[Assigned task] Every record below must be returned exactly as it was received.

Start of Task data

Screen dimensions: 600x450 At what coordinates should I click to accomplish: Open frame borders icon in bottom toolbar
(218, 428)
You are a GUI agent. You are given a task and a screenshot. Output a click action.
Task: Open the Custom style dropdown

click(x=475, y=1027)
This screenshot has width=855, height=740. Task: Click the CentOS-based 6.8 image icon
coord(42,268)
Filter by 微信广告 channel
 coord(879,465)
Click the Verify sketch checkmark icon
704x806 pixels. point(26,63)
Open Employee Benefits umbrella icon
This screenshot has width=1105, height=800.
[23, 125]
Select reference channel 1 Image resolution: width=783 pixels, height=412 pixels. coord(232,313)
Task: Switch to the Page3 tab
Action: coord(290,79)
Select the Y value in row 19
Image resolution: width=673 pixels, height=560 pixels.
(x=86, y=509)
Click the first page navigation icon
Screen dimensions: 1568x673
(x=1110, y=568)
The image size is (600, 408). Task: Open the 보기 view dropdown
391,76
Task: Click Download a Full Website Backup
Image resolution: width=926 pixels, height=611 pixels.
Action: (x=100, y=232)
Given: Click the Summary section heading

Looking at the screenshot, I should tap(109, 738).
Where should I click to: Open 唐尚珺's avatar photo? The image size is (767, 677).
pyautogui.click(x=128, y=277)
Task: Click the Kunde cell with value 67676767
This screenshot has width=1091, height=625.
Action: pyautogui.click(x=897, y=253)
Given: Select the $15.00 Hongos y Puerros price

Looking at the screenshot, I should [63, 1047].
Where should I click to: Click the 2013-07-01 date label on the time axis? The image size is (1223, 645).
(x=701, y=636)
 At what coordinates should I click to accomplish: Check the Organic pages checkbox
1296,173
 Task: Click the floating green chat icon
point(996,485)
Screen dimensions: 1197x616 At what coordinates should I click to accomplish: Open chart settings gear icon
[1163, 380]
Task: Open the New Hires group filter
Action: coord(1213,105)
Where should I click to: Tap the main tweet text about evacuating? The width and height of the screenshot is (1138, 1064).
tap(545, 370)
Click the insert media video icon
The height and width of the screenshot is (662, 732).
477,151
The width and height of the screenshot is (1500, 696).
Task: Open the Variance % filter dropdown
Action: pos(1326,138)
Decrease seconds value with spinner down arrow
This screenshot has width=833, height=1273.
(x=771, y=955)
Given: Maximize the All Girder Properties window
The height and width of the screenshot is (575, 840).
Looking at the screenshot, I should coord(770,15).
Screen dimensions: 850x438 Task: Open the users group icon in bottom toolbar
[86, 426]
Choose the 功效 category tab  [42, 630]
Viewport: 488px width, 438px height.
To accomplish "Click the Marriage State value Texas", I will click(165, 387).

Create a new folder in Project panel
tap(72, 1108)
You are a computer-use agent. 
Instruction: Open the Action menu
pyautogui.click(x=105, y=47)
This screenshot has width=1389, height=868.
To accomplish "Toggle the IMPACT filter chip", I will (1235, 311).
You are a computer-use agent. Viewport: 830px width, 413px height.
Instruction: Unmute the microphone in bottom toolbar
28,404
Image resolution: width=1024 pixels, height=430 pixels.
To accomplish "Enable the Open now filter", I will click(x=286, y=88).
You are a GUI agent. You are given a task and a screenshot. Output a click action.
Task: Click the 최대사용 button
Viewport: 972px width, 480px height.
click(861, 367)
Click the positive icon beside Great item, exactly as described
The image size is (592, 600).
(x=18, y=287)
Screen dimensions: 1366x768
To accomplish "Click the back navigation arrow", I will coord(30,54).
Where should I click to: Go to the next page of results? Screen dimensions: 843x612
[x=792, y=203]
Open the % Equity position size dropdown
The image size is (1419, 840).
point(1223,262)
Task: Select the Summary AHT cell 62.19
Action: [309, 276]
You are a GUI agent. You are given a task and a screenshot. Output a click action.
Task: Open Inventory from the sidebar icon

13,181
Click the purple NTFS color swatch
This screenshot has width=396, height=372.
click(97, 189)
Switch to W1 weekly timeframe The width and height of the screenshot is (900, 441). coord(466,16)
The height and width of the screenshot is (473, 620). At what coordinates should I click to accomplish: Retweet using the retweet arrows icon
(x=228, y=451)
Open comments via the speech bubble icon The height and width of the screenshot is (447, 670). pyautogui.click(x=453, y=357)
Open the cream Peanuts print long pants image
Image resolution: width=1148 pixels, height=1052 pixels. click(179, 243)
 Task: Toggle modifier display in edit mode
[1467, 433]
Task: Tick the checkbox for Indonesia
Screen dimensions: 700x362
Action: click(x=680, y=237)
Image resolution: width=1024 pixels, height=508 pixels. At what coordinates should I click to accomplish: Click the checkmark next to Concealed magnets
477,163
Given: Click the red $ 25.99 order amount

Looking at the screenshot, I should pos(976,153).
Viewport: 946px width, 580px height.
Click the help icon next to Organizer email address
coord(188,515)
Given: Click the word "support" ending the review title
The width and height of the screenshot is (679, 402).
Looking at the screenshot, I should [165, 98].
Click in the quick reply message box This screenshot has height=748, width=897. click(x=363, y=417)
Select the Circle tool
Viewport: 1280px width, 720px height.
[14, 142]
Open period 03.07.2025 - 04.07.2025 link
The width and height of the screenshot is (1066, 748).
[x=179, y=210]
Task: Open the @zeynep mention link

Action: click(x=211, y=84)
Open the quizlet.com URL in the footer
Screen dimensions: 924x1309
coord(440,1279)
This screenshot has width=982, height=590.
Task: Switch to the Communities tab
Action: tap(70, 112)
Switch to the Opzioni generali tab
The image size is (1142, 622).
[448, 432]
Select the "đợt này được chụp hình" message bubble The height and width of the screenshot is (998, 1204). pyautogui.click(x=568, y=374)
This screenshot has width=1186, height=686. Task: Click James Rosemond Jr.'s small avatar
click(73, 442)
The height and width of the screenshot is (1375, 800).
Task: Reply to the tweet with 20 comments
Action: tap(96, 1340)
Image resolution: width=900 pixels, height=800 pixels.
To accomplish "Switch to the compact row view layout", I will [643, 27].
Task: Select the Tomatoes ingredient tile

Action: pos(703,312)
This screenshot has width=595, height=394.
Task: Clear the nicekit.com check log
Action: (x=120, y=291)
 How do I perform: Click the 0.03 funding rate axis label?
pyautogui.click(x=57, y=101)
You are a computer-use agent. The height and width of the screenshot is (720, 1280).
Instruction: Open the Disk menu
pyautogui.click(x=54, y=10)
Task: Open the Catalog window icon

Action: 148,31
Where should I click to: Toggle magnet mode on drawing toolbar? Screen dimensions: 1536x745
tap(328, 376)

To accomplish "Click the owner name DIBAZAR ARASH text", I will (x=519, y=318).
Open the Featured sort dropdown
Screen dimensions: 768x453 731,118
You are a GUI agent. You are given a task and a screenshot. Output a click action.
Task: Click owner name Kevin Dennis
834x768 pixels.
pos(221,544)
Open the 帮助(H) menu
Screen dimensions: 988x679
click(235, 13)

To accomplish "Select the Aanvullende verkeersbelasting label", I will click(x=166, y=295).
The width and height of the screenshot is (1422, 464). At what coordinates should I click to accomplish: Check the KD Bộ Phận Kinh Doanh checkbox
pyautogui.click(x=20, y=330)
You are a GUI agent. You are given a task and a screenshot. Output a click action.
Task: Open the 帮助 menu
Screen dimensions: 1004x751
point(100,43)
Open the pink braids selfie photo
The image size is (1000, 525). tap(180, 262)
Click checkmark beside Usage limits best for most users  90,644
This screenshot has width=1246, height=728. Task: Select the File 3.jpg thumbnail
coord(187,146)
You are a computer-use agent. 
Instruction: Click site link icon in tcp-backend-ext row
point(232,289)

End of Task data

[Reply]
Screen dimensions: 600x450 At what coordinates should I click to accomplish: Open frame borders icon in bottom toolbar
(218, 428)
You are a GUI agent. You are given a task and a screenshot. Output a click action.
Task: Open the Custom style dropdown

click(x=475, y=1027)
This screenshot has width=855, height=740. Task: Click the CentOS-based 6.8 image icon
coord(42,268)
Filter by 微信广告 channel
 coord(879,465)
Click the Verify sketch checkmark icon
704x806 pixels. point(26,63)
Open Employee Benefits umbrella icon
This screenshot has width=1105, height=800.
[23, 125]
Select reference channel 1 Image resolution: width=783 pixels, height=412 pixels. coord(232,313)
Task: Switch to the Page3 tab
Action: coord(290,79)
Select the Y value in row 19
Image resolution: width=673 pixels, height=560 pixels.
(x=86, y=509)
Click the first page navigation icon
Screen dimensions: 1568x673
(x=1110, y=568)
The image size is (600, 408). Task: Open the 보기 view dropdown
391,76
Task: Click Download a Full Website Backup
Image resolution: width=926 pixels, height=611 pixels.
Action: (x=100, y=232)
Given: Click the Summary section heading

Looking at the screenshot, I should tap(109, 738).
Where should I click to: Open 唐尚珺's avatar photo? The image size is (767, 677).
pyautogui.click(x=128, y=277)
Task: Click the Kunde cell with value 67676767
This screenshot has width=1091, height=625.
Action: pyautogui.click(x=897, y=253)
Given: Select the $15.00 Hongos y Puerros price

Looking at the screenshot, I should [63, 1047].
Where should I click to: Click the 2013-07-01 date label on the time axis? The image size is (1223, 645).
(x=701, y=636)
 At what coordinates should I click to accomplish: Check the Organic pages checkbox
1296,173
 Task: Click the floating green chat icon
point(996,485)
Screen dimensions: 1197x616 At what coordinates should I click to accomplish: Open chart settings gear icon
[1163, 380]
Task: Open the New Hires group filter
Action: coord(1213,105)
Where should I click to: Tap the main tweet text about evacuating? The width and height of the screenshot is (1138, 1064).
tap(545, 370)
Click the insert media video icon
The height and width of the screenshot is (662, 732).
477,151
The width and height of the screenshot is (1500, 696).
Task: Open the Variance % filter dropdown
Action: pos(1326,138)
Decrease seconds value with spinner down arrow
This screenshot has width=833, height=1273.
(x=771, y=955)
Given: Maximize the All Girder Properties window
The height and width of the screenshot is (575, 840).
Looking at the screenshot, I should coord(770,15).
Screen dimensions: 850x438 Task: Open the users group icon in bottom toolbar
[86, 426]
Choose the 功效 category tab  [42, 630]
Viewport: 488px width, 438px height.
To accomplish "Click the Marriage State value Texas", I will click(165, 387).

Create a new folder in Project panel
tap(72, 1108)
You are a computer-use agent. 
Instruction: Open the Action menu
pyautogui.click(x=105, y=47)
This screenshot has width=1389, height=868.
To accomplish "Toggle the IMPACT filter chip", I will (1235, 311).
You are a computer-use agent. Viewport: 830px width, 413px height.
Instruction: Unmute the microphone in bottom toolbar
28,404
Image resolution: width=1024 pixels, height=430 pixels.
To accomplish "Enable the Open now filter", I will click(x=286, y=88).
You are a GUI agent. You are given a task and a screenshot. Output a click action.
Task: Click the 최대사용 button
Viewport: 972px width, 480px height.
click(861, 367)
Click the positive icon beside Great item, exactly as described
The image size is (592, 600).
(x=18, y=287)
Screen dimensions: 1366x768
To accomplish "Click the back navigation arrow", I will coord(30,54).
Where should I click to: Go to the next page of results? Screen dimensions: 843x612
[x=792, y=203]
Open the % Equity position size dropdown
The image size is (1419, 840).
point(1223,262)
Task: Select the Summary AHT cell 62.19
Action: [309, 276]
You are a GUI agent. You are given a task and a screenshot. Output a click action.
Task: Open Inventory from the sidebar icon

13,181
Click the purple NTFS color swatch
This screenshot has width=396, height=372.
click(97, 189)
Switch to W1 weekly timeframe The width and height of the screenshot is (900, 441). coord(466,16)
The height and width of the screenshot is (473, 620). At what coordinates should I click to accomplish: Retweet using the retweet arrows icon
(x=228, y=451)
Open comments via the speech bubble icon The height and width of the screenshot is (447, 670). pyautogui.click(x=453, y=357)
Open the cream Peanuts print long pants image
Image resolution: width=1148 pixels, height=1052 pixels. click(179, 243)
 Task: Toggle modifier display in edit mode
[1467, 433]
Task: Tick the checkbox for Indonesia
Screen dimensions: 700x362
Action: click(x=680, y=237)
Image resolution: width=1024 pixels, height=508 pixels. At what coordinates should I click to accomplish: Click the checkmark next to Concealed magnets
477,163
Given: Click the red $ 25.99 order amount

Looking at the screenshot, I should pos(976,153).
Viewport: 946px width, 580px height.
Click the help icon next to Organizer email address
coord(188,515)
Given: Click the word "support" ending the review title
The width and height of the screenshot is (679, 402).
Looking at the screenshot, I should [165, 98].
Click in the quick reply message box This screenshot has height=748, width=897. click(x=363, y=417)
Select the Circle tool
Viewport: 1280px width, 720px height.
[14, 142]
Open period 03.07.2025 - 04.07.2025 link
The width and height of the screenshot is (1066, 748).
[x=179, y=210]
Task: Open the @zeynep mention link

Action: click(x=211, y=84)
Open the quizlet.com URL in the footer
Screen dimensions: 924x1309
coord(440,1279)
This screenshot has width=982, height=590.
Task: Switch to the Communities tab
Action: tap(70, 112)
Switch to the Opzioni generali tab
The image size is (1142, 622).
[448, 432]
Select the "đợt này được chụp hình" message bubble The height and width of the screenshot is (998, 1204). pyautogui.click(x=568, y=374)
This screenshot has width=1186, height=686. Task: Click James Rosemond Jr.'s small avatar
click(73, 442)
The height and width of the screenshot is (1375, 800).
Task: Reply to the tweet with 20 comments
Action: tap(96, 1340)
Image resolution: width=900 pixels, height=800 pixels.
To accomplish "Switch to the compact row view layout", I will [643, 27].
Task: Select the Tomatoes ingredient tile

Action: pos(703,312)
This screenshot has width=595, height=394.
Task: Clear the nicekit.com check log
Action: (x=120, y=291)
 How do I perform: Click the 0.03 funding rate axis label?
pyautogui.click(x=57, y=101)
You are a computer-use agent. The height and width of the screenshot is (720, 1280).
Instruction: Open the Disk menu
pyautogui.click(x=54, y=10)
Task: Open the Catalog window icon

Action: 148,31
Where should I click to: Toggle magnet mode on drawing toolbar? Screen dimensions: 1536x745
tap(328, 376)

To accomplish "Click the owner name DIBAZAR ARASH text", I will (x=519, y=318).
Open the Featured sort dropdown
Screen dimensions: 768x453 731,118
You are a GUI agent. You are given a task and a screenshot. Output a click action.
Task: Click owner name Kevin Dennis
834x768 pixels.
pos(221,544)
Open the 帮助(H) menu
Screen dimensions: 988x679
click(235, 13)

To accomplish "Select the Aanvullende verkeersbelasting label", I will click(x=166, y=295).
The width and height of the screenshot is (1422, 464). At what coordinates should I click to accomplish: Check the KD Bộ Phận Kinh Doanh checkbox
pyautogui.click(x=20, y=330)
You are a GUI agent. You are given a task and a screenshot. Output a click action.
Task: Open the 帮助 menu
Screen dimensions: 1004x751
point(100,43)
Open the pink braids selfie photo
The image size is (1000, 525). tap(180, 262)
Click checkmark beside Usage limits best for most users  90,644
This screenshot has width=1246, height=728. Task: Select the File 3.jpg thumbnail
coord(187,146)
You are a computer-use agent. 
Instruction: Click site link icon in tcp-backend-ext row
point(232,289)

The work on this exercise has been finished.